=== Exercise material ===

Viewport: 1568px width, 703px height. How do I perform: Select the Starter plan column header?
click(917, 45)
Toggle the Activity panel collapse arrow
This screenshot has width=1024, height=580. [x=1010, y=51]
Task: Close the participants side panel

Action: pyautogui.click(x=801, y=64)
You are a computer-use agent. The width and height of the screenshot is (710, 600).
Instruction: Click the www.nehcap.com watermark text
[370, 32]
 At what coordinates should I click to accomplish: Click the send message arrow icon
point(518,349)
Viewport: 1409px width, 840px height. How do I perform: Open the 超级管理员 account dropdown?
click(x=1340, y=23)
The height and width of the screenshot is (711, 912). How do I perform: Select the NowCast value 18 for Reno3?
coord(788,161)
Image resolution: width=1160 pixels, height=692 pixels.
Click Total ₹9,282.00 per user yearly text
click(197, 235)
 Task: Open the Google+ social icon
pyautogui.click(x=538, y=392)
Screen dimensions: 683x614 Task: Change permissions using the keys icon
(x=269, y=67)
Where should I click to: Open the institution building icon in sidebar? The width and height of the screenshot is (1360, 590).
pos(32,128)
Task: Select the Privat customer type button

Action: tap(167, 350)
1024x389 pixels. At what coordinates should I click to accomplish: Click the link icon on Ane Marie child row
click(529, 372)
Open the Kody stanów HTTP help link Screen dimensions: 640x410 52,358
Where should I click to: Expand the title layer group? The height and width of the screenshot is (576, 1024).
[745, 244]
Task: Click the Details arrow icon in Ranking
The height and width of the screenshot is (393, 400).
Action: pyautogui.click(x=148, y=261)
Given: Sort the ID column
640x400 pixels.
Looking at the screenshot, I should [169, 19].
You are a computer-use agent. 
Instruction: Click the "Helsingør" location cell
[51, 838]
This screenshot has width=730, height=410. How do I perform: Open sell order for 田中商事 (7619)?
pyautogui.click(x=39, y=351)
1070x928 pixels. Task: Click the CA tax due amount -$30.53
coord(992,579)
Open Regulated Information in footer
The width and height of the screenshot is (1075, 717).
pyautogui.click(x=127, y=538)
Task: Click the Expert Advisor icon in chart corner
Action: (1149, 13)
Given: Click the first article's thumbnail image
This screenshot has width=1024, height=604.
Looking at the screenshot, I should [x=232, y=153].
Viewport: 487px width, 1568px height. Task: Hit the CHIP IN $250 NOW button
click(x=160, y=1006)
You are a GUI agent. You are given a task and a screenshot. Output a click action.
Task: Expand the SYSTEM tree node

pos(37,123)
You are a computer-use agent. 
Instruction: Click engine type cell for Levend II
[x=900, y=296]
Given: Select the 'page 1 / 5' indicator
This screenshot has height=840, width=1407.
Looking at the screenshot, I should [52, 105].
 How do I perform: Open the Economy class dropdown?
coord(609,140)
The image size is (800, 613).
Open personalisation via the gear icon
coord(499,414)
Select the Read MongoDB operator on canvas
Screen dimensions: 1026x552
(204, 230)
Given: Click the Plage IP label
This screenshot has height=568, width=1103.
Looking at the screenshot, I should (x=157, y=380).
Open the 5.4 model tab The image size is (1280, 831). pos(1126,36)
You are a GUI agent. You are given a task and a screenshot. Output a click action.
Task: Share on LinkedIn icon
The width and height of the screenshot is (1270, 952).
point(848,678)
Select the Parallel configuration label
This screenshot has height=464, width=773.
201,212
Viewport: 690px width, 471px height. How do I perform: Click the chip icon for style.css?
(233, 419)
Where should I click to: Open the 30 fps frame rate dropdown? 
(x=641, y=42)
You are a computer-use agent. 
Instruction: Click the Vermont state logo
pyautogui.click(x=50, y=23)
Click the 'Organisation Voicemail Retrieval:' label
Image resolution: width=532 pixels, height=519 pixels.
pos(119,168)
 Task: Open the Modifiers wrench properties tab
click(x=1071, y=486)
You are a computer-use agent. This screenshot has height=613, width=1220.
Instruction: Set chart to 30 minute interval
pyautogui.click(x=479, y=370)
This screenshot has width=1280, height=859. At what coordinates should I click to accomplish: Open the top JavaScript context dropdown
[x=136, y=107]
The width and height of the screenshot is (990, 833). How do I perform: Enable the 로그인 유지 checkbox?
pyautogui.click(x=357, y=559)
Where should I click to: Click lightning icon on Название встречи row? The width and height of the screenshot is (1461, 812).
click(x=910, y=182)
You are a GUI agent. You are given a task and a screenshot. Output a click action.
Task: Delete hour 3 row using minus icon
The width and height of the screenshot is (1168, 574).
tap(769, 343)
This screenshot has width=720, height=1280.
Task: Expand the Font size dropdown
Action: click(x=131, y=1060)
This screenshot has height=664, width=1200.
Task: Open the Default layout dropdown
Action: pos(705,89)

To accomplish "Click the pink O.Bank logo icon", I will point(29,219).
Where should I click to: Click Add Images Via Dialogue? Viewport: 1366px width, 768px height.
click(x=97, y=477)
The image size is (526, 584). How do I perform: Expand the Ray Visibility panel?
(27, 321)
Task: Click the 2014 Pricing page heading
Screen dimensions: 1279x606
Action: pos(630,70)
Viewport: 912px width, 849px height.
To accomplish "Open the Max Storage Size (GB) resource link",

===

> Your goal
What is needed is a word-for-word restatement of all the data.

> Solution
Viewport: 1568px width, 703px height. How do I perform: Select the Starter plan column header?
click(917, 45)
Toggle the Activity panel collapse arrow
This screenshot has width=1024, height=580. [x=1010, y=51]
Task: Close the participants side panel

Action: pyautogui.click(x=801, y=64)
You are a computer-use agent. The width and height of the screenshot is (710, 600).
Instruction: Click the www.nehcap.com watermark text
[370, 32]
 At what coordinates should I click to accomplish: Click the send message arrow icon
point(518,349)
Viewport: 1409px width, 840px height. How do I perform: Open the 超级管理员 account dropdown?
click(x=1340, y=23)
The height and width of the screenshot is (711, 912). How do I perform: Select the NowCast value 18 for Reno3?
coord(788,161)
Image resolution: width=1160 pixels, height=692 pixels.
Click Total ₹9,282.00 per user yearly text
click(197, 235)
 Task: Open the Google+ social icon
pyautogui.click(x=538, y=392)
Screen dimensions: 683x614 Task: Change permissions using the keys icon
(x=269, y=67)
Where should I click to: Open the institution building icon in sidebar? The width and height of the screenshot is (1360, 590).
pos(32,128)
Task: Select the Privat customer type button

Action: tap(167, 350)
1024x389 pixels. At what coordinates should I click to accomplish: Click the link icon on Ane Marie child row
click(529, 372)
Open the Kody stanów HTTP help link Screen dimensions: 640x410 52,358
Where should I click to: Expand the title layer group? The height and width of the screenshot is (576, 1024).
[745, 244]
Task: Click the Details arrow icon in Ranking
The height and width of the screenshot is (393, 400).
Action: pyautogui.click(x=148, y=261)
Given: Sort the ID column
640x400 pixels.
Looking at the screenshot, I should [169, 19].
You are a computer-use agent. 
Instruction: Click the "Helsingør" location cell
[51, 838]
This screenshot has width=730, height=410. How do I perform: Open sell order for 田中商事 (7619)?
pyautogui.click(x=39, y=351)
1070x928 pixels. Task: Click the CA tax due amount -$30.53
coord(992,579)
Open Regulated Information in footer
The width and height of the screenshot is (1075, 717).
pyautogui.click(x=127, y=538)
Task: Click the Expert Advisor icon in chart corner
Action: (1149, 13)
Given: Click the first article's thumbnail image
This screenshot has width=1024, height=604.
Looking at the screenshot, I should [x=232, y=153].
Viewport: 487px width, 1568px height. Task: Hit the CHIP IN $250 NOW button
click(x=160, y=1006)
You are a GUI agent. You are given a task and a screenshot. Output a click action.
Task: Expand the SYSTEM tree node

pos(37,123)
You are a computer-use agent. 
Instruction: Click engine type cell for Levend II
[x=900, y=296]
Given: Select the 'page 1 / 5' indicator
This screenshot has height=840, width=1407.
Looking at the screenshot, I should [52, 105].
 How do I perform: Open the Economy class dropdown?
coord(609,140)
The image size is (800, 613).
Open personalisation via the gear icon
coord(499,414)
Select the Read MongoDB operator on canvas
Screen dimensions: 1026x552
(204, 230)
Given: Click the Plage IP label
This screenshot has height=568, width=1103.
Looking at the screenshot, I should (x=157, y=380).
Open the 5.4 model tab The image size is (1280, 831). pos(1126,36)
You are a GUI agent. You are given a task and a screenshot. Output a click action.
Task: Share on LinkedIn icon
The width and height of the screenshot is (1270, 952).
point(848,678)
Select the Parallel configuration label
This screenshot has height=464, width=773.
201,212
Viewport: 690px width, 471px height. How do I perform: Click the chip icon for style.css?
(233, 419)
Where should I click to: Open the 30 fps frame rate dropdown? 
(x=641, y=42)
You are a computer-use agent. 
Instruction: Click the Vermont state logo
pyautogui.click(x=50, y=23)
Click the 'Organisation Voicemail Retrieval:' label
Image resolution: width=532 pixels, height=519 pixels.
pos(119,168)
 Task: Open the Modifiers wrench properties tab
click(x=1071, y=486)
You are a computer-use agent. This screenshot has height=613, width=1220.
Instruction: Set chart to 30 minute interval
pyautogui.click(x=479, y=370)
This screenshot has width=1280, height=859. At what coordinates should I click to accomplish: Open the top JavaScript context dropdown
[x=136, y=107]
The width and height of the screenshot is (990, 833). How do I perform: Enable the 로그인 유지 checkbox?
pyautogui.click(x=357, y=559)
Where should I click to: Click lightning icon on Название встречи row? The width and height of the screenshot is (1461, 812).
click(x=910, y=182)
You are a GUI agent. You are given a task and a screenshot. Output a click action.
Task: Delete hour 3 row using minus icon
The width and height of the screenshot is (1168, 574).
tap(769, 343)
This screenshot has width=720, height=1280.
Task: Expand the Font size dropdown
Action: click(x=131, y=1060)
This screenshot has height=664, width=1200.
Task: Open the Default layout dropdown
Action: pos(705,89)

To accomplish "Click the pink O.Bank logo icon", I will point(29,219).
Where should I click to: Click Add Images Via Dialogue? Viewport: 1366px width, 768px height.
click(x=97, y=477)
The image size is (526, 584). How do I perform: Expand the Ray Visibility panel?
(27, 321)
Task: Click the 2014 Pricing page heading
Screen dimensions: 1279x606
Action: pos(630,70)
Viewport: 912px width, 849px height.
To accomplish "Open the Max Storage Size (GB) resource link",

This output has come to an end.